When a Medical Issue Is Involved
A varicocele, an enlarged vein in the scrotum, is the most common correctable cause of male infertility. It raises scrotal temperature and disrupts blood flow. Surgical repair leads to improved sperm parameters in 66 to 70 percent of men, with sperm counts increasing by an average of 53% within three months of the procedure. Even for couples pursuing IVF, having a varicocele repaired beforehand has been shown to increase pregnancy and live birth rates by about 30%.
Varicoceles are present in roughly 15% of men overall and up to 40% of men being evaluated for infertility. They’re detected through a physical exam or ultrasound, and the repair is typically an outpatient procedure. If you’ve had a semen analysis showing low counts or poor motility, a varicocele evaluation is one of the first things worth pursuing because the fix is relatively straightforward and the success rates are high.
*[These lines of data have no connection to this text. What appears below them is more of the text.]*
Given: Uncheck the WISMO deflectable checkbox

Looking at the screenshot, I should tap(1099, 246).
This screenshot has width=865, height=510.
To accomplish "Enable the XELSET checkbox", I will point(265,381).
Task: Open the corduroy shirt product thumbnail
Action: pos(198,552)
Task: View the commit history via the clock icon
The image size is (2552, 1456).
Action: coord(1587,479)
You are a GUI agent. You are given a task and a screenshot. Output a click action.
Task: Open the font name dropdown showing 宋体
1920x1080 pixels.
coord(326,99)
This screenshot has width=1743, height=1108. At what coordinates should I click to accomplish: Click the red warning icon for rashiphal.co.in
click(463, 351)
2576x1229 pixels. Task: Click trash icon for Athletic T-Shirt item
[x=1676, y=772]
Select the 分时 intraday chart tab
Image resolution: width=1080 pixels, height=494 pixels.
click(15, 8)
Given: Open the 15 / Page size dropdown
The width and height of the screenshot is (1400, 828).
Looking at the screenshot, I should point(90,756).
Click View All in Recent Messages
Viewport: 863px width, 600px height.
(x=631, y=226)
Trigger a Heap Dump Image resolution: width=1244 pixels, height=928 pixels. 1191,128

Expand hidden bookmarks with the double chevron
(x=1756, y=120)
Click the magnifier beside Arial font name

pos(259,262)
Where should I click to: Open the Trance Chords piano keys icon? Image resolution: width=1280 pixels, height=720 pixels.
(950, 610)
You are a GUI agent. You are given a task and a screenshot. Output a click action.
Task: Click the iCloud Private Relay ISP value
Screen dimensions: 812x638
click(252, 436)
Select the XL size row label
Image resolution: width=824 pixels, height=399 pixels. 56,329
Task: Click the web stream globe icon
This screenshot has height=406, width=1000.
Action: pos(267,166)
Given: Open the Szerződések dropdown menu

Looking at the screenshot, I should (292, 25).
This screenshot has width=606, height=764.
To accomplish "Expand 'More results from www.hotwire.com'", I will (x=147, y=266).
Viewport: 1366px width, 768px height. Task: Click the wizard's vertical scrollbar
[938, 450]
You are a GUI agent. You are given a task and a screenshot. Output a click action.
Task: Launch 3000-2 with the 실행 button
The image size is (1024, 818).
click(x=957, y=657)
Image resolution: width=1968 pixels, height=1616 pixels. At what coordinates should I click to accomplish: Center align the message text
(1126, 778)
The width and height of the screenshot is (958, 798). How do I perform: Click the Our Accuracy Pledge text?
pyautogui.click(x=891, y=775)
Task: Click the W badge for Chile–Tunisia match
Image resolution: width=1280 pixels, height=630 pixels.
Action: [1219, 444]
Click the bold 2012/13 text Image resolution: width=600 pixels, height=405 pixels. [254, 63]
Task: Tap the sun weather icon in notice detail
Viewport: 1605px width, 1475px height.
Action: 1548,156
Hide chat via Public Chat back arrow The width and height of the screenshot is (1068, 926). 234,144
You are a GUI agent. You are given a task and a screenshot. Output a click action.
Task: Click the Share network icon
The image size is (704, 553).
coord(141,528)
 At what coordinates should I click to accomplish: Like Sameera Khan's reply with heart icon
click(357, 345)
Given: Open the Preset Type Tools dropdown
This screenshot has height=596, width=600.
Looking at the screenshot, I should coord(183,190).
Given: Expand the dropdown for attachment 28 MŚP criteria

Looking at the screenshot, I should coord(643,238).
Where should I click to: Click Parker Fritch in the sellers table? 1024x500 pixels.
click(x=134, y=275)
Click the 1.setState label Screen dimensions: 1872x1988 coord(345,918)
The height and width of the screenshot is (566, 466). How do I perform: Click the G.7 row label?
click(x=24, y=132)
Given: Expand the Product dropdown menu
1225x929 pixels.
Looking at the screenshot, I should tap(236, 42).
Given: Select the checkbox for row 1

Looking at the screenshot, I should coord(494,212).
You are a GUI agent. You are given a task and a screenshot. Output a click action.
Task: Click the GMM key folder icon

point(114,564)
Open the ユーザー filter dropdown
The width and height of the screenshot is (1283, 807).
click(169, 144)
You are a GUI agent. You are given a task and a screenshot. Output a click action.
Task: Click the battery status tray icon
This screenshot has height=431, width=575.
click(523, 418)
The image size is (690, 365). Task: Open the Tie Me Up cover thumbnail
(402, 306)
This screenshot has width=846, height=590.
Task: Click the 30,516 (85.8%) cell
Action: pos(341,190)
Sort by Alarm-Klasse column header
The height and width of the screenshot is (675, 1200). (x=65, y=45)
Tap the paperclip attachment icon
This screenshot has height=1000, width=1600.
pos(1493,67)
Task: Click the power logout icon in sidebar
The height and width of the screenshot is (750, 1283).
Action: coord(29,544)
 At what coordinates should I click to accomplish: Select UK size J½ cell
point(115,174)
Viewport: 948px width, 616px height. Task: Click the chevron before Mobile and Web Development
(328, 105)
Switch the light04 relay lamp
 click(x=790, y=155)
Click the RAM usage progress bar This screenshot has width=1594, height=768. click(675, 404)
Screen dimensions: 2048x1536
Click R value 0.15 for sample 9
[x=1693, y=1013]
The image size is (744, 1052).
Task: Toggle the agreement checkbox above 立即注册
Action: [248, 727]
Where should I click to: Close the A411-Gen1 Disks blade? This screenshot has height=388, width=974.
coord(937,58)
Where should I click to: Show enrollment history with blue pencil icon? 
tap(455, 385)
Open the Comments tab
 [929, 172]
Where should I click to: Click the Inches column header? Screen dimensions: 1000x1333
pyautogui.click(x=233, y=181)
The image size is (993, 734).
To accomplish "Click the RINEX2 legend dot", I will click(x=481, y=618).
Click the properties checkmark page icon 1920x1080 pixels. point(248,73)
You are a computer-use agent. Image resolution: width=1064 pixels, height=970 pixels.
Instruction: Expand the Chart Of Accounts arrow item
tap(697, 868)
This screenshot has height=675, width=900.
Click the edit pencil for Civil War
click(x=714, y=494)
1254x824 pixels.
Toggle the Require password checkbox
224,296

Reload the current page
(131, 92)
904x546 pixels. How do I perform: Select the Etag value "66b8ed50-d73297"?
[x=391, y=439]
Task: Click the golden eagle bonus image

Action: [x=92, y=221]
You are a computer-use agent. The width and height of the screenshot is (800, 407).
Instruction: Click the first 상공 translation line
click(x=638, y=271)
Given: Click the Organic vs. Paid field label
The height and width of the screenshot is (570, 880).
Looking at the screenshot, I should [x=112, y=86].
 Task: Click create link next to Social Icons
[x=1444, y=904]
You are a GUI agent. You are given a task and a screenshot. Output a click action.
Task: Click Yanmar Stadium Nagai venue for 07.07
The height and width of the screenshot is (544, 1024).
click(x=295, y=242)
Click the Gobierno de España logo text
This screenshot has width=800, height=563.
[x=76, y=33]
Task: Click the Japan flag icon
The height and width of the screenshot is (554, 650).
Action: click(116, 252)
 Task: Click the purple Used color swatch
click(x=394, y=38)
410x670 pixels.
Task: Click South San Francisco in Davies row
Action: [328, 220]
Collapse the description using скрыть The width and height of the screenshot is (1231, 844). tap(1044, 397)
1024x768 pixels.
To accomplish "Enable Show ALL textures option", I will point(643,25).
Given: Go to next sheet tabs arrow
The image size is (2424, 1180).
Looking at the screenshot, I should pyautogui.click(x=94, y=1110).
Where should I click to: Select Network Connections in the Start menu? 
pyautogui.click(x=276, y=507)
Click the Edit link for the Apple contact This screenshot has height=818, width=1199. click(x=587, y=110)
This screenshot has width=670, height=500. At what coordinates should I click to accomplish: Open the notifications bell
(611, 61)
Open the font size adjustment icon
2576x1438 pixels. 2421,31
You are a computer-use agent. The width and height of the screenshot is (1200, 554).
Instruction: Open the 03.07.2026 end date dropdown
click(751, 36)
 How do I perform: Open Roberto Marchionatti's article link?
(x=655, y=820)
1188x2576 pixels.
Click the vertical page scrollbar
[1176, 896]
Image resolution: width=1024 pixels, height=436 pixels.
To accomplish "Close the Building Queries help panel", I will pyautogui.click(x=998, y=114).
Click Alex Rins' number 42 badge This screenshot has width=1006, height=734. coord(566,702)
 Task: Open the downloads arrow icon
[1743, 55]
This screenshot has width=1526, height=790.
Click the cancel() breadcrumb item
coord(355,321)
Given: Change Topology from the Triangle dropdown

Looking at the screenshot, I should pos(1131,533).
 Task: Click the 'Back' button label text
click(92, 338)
How Long Changes Take to Work
The full cycle of sperm development, from initial stem cell division to mature sperm ready for ejaculation, takes approximately 42 to 76 days. Your body produces between 150 and 275 million sperm per day, so the supply is constantly turning over. This means a semen analysis reflects the conditions your body experienced two to three months earlier, not your current state.
If you start exercising, quit smoking, begin a CoQ10 supplement, and reduce heat exposure all at once, the earliest you could expect to see measurable changes on a repeat semen analysis is about three months later. Most fertility specialists recommend retesting at the six-month mark to get a clearer picture, since sperm quality can fluctuate between individual samples. Consistency over several months matters more than any single intervention.